Vivement Froufrou intervient.
— Suzy ne connaît personne !
C’est net. Suzy regarde à peine le portrait. Elle hoche négativement la tête. Béru, qui n’est pas aussi bête qu’il en a l’air, me file un regard en soufflet d’accordéon. Lui aussi a chopé au vol les impondérables.
C’est alors que le Ricain cramponne le carton.
— Let me see !
— Une coupe, Franky ! s’empresse Froufrou…
Trop tard. Déjà l’aviateur regarde la photographie.
— Oh ! Hildegarde ! s’exclame-t-il.
Il baise la photo.
— Wonderful girl !
— You know ? je demande.
Franky a un rire de bébé rose mordant son pied pendant qu’on lui talque le dargif.
— C’était une très merveilleuse affaire ! éructe-t-il…
— Vous l’avez connue ici ? demandé-je.
— Of course, répond l’aviateur.
J’enfouille la photo et je vide ma coupe après avoir porté un toast à Froufrou. Elle est devenue pâlichonne sous son crépissage.
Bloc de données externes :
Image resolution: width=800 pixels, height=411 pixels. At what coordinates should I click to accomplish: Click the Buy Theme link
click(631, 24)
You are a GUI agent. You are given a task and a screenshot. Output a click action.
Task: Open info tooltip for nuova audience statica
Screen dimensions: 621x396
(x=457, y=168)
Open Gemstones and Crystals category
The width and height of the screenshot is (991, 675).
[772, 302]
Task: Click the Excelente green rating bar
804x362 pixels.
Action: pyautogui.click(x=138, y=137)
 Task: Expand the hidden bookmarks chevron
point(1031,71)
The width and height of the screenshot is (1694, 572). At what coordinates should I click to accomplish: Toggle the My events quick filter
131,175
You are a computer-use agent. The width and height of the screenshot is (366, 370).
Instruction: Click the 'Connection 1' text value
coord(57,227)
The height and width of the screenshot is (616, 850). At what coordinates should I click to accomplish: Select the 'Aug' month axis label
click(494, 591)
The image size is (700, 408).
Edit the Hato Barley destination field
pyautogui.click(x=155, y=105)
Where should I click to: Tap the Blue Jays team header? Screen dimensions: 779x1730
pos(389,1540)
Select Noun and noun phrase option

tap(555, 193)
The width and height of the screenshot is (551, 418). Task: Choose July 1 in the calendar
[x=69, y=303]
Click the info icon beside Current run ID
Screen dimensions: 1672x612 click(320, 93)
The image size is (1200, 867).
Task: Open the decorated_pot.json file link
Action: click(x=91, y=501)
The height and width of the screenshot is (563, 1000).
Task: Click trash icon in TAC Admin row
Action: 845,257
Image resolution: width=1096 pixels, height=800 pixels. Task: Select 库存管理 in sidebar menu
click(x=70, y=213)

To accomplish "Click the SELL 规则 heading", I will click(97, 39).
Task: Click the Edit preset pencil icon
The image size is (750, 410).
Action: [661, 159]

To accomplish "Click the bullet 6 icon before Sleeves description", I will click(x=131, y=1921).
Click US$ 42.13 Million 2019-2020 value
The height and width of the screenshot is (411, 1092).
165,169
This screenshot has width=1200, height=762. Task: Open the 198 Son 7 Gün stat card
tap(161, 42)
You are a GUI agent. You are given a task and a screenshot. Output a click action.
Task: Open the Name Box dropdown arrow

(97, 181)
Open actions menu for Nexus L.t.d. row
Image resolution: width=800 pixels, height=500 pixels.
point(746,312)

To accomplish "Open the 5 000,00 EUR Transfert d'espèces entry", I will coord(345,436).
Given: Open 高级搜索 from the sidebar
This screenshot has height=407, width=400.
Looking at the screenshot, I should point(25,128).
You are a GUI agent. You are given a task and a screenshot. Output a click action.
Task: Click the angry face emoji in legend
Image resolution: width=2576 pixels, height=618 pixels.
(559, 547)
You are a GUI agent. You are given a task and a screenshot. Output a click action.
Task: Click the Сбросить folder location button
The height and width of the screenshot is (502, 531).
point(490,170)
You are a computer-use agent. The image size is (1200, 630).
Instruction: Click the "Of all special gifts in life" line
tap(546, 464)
— A votre prospérité, belle madame ! lui gazouillé-je.
— Santé ! répond-elle.
Le Ricain finit de téter sa boutanche personnelle, puis il attire Suzy contre sa poitrine lisse comme un gant de chevreau. Un tendre ! Voilà qu’il lui baragouine des trucs pompés à même ses dernières livraisons de Comics. Sa façon à lui de faire de la purée à une sœur ! Après ça, il soignera sa gueule de bois à l’Alka Seltzer en se persuadant que, depuis Casanova, on n’a jamais plus touché un séducteur de son acabit. Le nombre de petits gars qui se prennent pour des terreurs de plumard est incalculable. Ils récitent des clichés, s’offrent une culbute et se disent qu’ils viennent d’œuvrer dans l’indélébile, que leur étreinte c’est le souvenir d’une vie de femme, à tout jamais ineffaçable. Pauvres pommes ! S’ils pouvaient savoir à quel point elles les prennent pour des caves, leurs partenaires, ils pavoiseraient un peu moins ! Les mâles, ce sont de grands mômes poètes. Des crédules. Faut ça pour que le système puisse fonctionner. Sans leur merveilleuse confiance, ça tournerait en eau de vaisselle, la société. Y a pas de place pour les roublards, en ce bas monde. Il est interdit aux sceptiques, aux « douteurs ».